Man in a Side-Car was first broadcast by the BBC as a Play for Today on 27 May 1971.
The cast included:
GERALD – James LaurensonEDITH – Gemma Jones
TOMMY – David Collings
MRS MERCHANT – Sheila Beckett
DAVID – Geoffrey Matthews
HELEN – Yvonne Gilan
DR SLOCUM – Walter Horsbrugh
GILES – Jonathan Lawson
Director: James MacTaggart
Producer: Graeme MacDonald
Designer: Stuart Walker
Man in a Side-Car: Author’s Note
I’ve forgotten every stage of writing Man in a Side-Car except its initiating image: the photograph in a newspaper of a young, pretty and already celebrated novelist, with her husband behind her elbow and a baby (or a cat) at her feet; that, and a subsequent report in probably the same newspaper that the marriage had broken up amicably. I suppose there were the routine drafts on drafts, but I don’t recall even the usual memorable moment of completion. There was some fuss, though, when the play was sent out. Kenith Trodd, who had been involved in all my previous plays, first as script editor, then as a producer, had left the BBC, probably in one of their periodic purges of talent, and no one there was sufficiently taken by Man in a Side-Car to offer it, except in a cursory way, to this or that director until Anne Scott, who had worked with Kenith Trodd and myself, rescued it from another producer’s desk and brought it to the attention of James MacTaggart. To Anne Scott, then, my double thanks.
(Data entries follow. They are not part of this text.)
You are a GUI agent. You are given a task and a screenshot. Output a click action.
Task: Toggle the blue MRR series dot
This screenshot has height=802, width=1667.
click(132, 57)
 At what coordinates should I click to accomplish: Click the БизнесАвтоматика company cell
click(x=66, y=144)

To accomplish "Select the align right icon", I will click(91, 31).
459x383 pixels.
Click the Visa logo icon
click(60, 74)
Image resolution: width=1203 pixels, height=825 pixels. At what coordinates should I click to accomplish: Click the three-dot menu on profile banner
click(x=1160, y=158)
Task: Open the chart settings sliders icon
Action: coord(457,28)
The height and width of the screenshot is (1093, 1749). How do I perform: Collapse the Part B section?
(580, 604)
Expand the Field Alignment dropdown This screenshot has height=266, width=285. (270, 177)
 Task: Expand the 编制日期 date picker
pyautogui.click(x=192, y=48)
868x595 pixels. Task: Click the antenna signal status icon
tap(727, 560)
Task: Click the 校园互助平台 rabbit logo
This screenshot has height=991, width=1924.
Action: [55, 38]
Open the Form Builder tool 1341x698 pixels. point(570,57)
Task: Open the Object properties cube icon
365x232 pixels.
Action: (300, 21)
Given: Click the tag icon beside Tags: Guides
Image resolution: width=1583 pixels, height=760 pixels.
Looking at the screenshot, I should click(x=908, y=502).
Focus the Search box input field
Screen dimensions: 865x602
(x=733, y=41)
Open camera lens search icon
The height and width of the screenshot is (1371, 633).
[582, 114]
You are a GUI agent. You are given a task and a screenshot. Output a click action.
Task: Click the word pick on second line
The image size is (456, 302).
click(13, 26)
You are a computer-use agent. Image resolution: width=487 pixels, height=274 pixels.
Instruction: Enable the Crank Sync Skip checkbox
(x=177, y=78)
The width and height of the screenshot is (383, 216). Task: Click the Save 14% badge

Because, in retrospect, the most important fact xanax online us pharmacy about Man in a Side-Car (for me, anyway) is that James MacTaggart directed it. We’d already worked together, some years before, on a small play of mine called Pig in a Poke, and got on sufficiently well to hope that we would again, some day. With Man in a Side-Car we went from getting on to friendship – we drank quite a few drinks together; had one or two small quarrels; and laughed a great deal – and professionally, had moved from clearly defined roles as author and director to rather more than trusting collaborators. So when I read through the play the other day to check it out for publication, I was still quite unble to separate the text from my (seven or so years later) vivid recollection of James’s realization of it. In fact, it now seems so inextricably his work as well as mine, that in offering it up I feel that I am withholding rather more than simply half. But then Gerald Savory or someone like him wiped the tape, of course. And now James is dead; and all I can do is dedicate the lesser half to his memory, in gratitude and continuing admiration.
PUBLISHING INFORMATION
Man in a Sidecar is now available as a Faber Contemporary Classic in Simon Gray: Plays 2. To order a copy on special offer at 25% discount please contact Faber using code GRAYPLAYS. Or check out the plays section of our bookshop.